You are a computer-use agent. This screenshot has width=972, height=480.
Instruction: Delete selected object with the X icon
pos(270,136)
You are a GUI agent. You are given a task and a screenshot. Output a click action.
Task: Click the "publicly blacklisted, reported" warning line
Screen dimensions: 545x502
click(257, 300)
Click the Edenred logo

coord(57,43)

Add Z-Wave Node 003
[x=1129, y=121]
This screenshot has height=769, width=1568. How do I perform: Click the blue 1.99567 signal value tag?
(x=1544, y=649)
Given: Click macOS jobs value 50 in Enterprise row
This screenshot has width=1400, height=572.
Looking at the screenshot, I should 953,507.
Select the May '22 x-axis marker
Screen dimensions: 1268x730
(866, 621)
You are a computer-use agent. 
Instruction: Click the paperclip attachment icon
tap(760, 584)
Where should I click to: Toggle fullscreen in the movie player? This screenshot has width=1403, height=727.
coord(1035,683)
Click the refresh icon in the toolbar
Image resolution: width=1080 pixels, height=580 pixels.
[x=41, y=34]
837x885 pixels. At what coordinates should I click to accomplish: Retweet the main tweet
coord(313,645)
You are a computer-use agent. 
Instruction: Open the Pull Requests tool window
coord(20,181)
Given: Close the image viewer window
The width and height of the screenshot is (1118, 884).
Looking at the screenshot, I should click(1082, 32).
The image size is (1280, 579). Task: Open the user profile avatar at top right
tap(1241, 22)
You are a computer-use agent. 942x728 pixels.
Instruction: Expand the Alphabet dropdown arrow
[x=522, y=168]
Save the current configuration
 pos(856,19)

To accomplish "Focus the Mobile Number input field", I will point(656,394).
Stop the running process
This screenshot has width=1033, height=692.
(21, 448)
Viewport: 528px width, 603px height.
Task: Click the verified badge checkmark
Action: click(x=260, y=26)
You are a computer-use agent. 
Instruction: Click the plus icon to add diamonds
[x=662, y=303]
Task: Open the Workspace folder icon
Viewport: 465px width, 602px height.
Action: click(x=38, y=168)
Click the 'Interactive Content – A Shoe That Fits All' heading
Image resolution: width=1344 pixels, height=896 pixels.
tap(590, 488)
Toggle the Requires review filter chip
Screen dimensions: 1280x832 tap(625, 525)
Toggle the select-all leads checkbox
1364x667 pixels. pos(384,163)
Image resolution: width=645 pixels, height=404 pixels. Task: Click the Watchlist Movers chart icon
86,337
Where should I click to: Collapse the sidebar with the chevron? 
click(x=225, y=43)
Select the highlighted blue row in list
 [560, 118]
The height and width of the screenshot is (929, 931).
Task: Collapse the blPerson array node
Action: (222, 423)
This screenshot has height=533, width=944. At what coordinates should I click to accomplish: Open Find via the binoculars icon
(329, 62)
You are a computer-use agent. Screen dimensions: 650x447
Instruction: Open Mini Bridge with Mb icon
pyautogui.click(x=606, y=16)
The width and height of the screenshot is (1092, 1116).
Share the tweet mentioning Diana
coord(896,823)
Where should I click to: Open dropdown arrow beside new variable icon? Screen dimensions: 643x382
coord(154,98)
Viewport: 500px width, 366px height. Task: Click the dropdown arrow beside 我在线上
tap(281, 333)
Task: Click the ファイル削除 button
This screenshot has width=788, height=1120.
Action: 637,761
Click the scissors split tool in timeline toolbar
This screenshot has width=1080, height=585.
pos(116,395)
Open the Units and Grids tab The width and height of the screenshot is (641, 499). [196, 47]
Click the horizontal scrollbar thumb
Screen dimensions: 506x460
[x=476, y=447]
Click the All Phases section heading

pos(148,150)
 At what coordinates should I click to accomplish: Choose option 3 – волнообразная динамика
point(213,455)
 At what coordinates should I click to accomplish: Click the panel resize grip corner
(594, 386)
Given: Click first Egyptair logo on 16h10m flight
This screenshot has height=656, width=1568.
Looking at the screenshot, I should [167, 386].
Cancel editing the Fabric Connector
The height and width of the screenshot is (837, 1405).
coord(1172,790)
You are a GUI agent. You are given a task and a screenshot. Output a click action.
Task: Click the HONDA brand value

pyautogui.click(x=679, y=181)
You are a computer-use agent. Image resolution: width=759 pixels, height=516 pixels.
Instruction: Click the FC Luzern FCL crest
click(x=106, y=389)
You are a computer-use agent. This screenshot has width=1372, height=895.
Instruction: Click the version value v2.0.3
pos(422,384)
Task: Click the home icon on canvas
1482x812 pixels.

···

## WHAT YOU SHOULD DO
What is the number of lines in the material above that include the string "toolbar"? Give only that number.

## RESPONSE TO THIS TASK
2